Virginie CdeC : – Ça vous a apporté quelque chose ce brainstorming en mode hold up?
Maire-Leyla S: – C’était hyper intéressant, ils étaient très créatifs, on a eu très chaud dans la salle. Beaucoup d’idées et de bonnes pistes de réflexion pour communiquer mieux et durablement, pour faire adhérer les jeunes à nos ateliers culinaires. A refaire ! »
En témoigne la vidéo, un hold-up, ça fait émerger les idées,et ça aide les associations. Surtout quand un étudiant explique que « la cuisine participative doit être l’avenir de demain » pour aider la Tablée des chefs dans son brainstorming.

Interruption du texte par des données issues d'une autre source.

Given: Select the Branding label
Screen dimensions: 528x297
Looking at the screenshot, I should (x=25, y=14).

Tout y est : bonne humeur, solidarité, bienveillance, business plan et sérieux aussi, l’objectif étant que les startup qui émergent puissent voler de leurs propres ailes après 6 mois d’incubation.
A l’étage de la mezzanine vous trouverez des associations comme (Im)prove, qui mesure l’impact social, environnemental et économique des ONGs, associations, entreprises ou fondations. Ils sont déjà 8 et bien partis pour que ça continue. Curieuse de les rencontrer, j’ai tout simplement été les voir, et ai pu aller boire un café avec la responsable communication. Quelle chance de briser les barrières avec tant de bienveillance. L’étage peut aussi accueillir certaines personnes, ou seniors, pour du coworking dans une ambiance conviviale. Ce lieu peut aussi être loué pour des événements.

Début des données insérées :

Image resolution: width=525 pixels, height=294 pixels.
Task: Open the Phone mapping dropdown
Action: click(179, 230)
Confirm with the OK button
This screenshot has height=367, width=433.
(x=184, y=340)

Quelques autres lieux emblématiques des startup sociales (source le Laboratoire de l’innovation):
- La Social Factory : incubateur au service du développement des territoires (prix du Google impact challenge)

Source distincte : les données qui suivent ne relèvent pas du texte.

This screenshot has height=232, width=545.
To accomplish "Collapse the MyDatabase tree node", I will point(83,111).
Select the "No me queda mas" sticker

- The Social Good Lab, lancé par la ville de Paris (accompagné par SNCF)
- Antropia de l’ESSEC qui accompagne une trentaine d’entrepreneurs sociaux/an
L’expérience partagée avec vous aujourd’hui vous aura montré que tout est possible et que les univers ne sont pas cloisonnés. Depuis ce reportage, je suis retournée plusieurs fois sur place pour travailler et profiter des rencontres et de l’état d’esprit créatif et bienveillant d’un tel environnement.
Pour un senior qui a travaillé toute sa carrière dans les matériaux de construction, tout digital native qu’il soit, quelle fraicheur de découvrir les univers parallèles! Je vous encourage à explorer au travers d’une visite ou d’un hold-up. Pourquoi pas vous?
Ce mouvement est en train de prendre de l’ampleur, chacun doit pouvoir y trouver sa place, votre narratrice inclus. Reste à savoir quel est le taux de réussite et l’impact de telles initiatives ? Certains autour de moi continuent à dire: le digital et le lien humain sont antinomiques! ce n’est pas ma conviction. Pour illustrer, voici le cas de Simplon:
J’ai eu la chance de rencontrer Frédéric Bardeau, fondateur de Simplon.co au cours d’une soirée des anciens de NEOMA autour du thème: « Digital et ESS, quels avenirs et possibilités?« . Simplon.co agit pour utiliser le numérique comme levier d’inclusion, s’insertion, d’emploi mais également de mixité, de diversité et d’innovation sociales. Créée par trois jeunes entrepreneurs sociaux, l’école Simplon forme gratuitement des «décrocheurs» à la programmation informatique. Les collectivités et les entreprises adorent. Simplon c’est 45 salariés, 23 écoles en France et 4 à l’étranger. Sur les 82% demandeurs d’emploi au début de la formation, 50% trouvent un contrat à la sortie. Au départ de cette aventure, il s’agissait bien d’ un projet de startup social comme les autres.
Voilà pour mon plongeon dans le monde des startup sociales innovantes, un métier qui a de l’avenir et dont vous entendrez parler à nouveau bientôt j’en suis sûre. Soyez curieux et vous aussi, partagez vos expériences, que vous soyez « digital native » ou non.